(本文):
#####
では古典派の成書は非常に多いのに、ではなぜ現代派(とよべるほどの)成書はあまりないのだろうか。古典派は、古典という共通の原点があるのに対し、現代派は共通のベースとなるマトモな書物があまりないからだろう。現代針灸治療の具体例は、多くの専門書や学術発表の中に見つけることができ、また多くの鍼灸師により毎日の臨床で行われているはずなのに・・・・、である。なかには整形ペイン疾患は現代針灸で、内科方面の疾患は古典派でと使い分ける鍼灸師もいる。これは内科方面の疾患の現代針灸の方法を知らないことからくるものだ。何しろ公開された情報が少なすぎるので、現状ではやむを得ないことである。
#####
(分析用データ):
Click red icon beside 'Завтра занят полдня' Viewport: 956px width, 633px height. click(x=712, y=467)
#####
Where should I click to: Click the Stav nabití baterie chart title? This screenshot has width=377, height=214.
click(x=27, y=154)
#####
(課題一覧):
1 - 次の(a)〜(c)が鍼灸についての本文の内容と合うかどうか、それぞれ「はい」か「いいえ」で答え、判断の根拠となる本文の語句をそのまま引用せよ。
(a) 古典派の成書は非常に多い。
(b) 現代派には共通のベースとなる書物が豊富にある。
(c) 整形ペイン疾患と内科方面の疾患で、現代針灸と古典派を使い分ける鍼灸師がいる。
2 - 鍼灸についての本文を、最後の文の後から書き継げ。

(解答一覧):
1 -
(a) はい。「古典派の成書は非常に多い」
(b) いいえ。「現代派は共通のベースとなるマトモな書物があまりない」
(c) はい。「整形ペイン疾患は現代針灸で、内科方面の疾患は古典派でと使い分ける鍼灸師もいる」

2 -
ところで私は、針灸学校の常勤時代と非常勤の現在を通して、20年間以上針灸応用実技の教育に携わってきた。この教科は既存の教科書がなく、各針灸学校の担当教員自身が独自の方法で工夫して教えている。私も日産玉川病院研修時代に学習した内容をベースに治療の理論化を行い、「現代針灸臨床論」と題して、現代針灸の立場から整形、内科、産婦人科、五官科など、ほぼ全診療科目の針灸治療法を現代針灸の立場から学生に教えてきた。
今回、私の理解した「現代鍼灸」というものに関し、諸先生のご意見・ご批判を頂戴するとともに、「現代針灸」を普及させたく、テキスト内の臨床に役立つ部分を再構成して公開することにした。とりあえず最も需要の多い整形ペインクリニック分野からスタートするが、すこしづつでも、人があまり書いていない内科、泌尿器、産婦人科、耳鼻咽喉科分野にも筆をのばしたいと思う。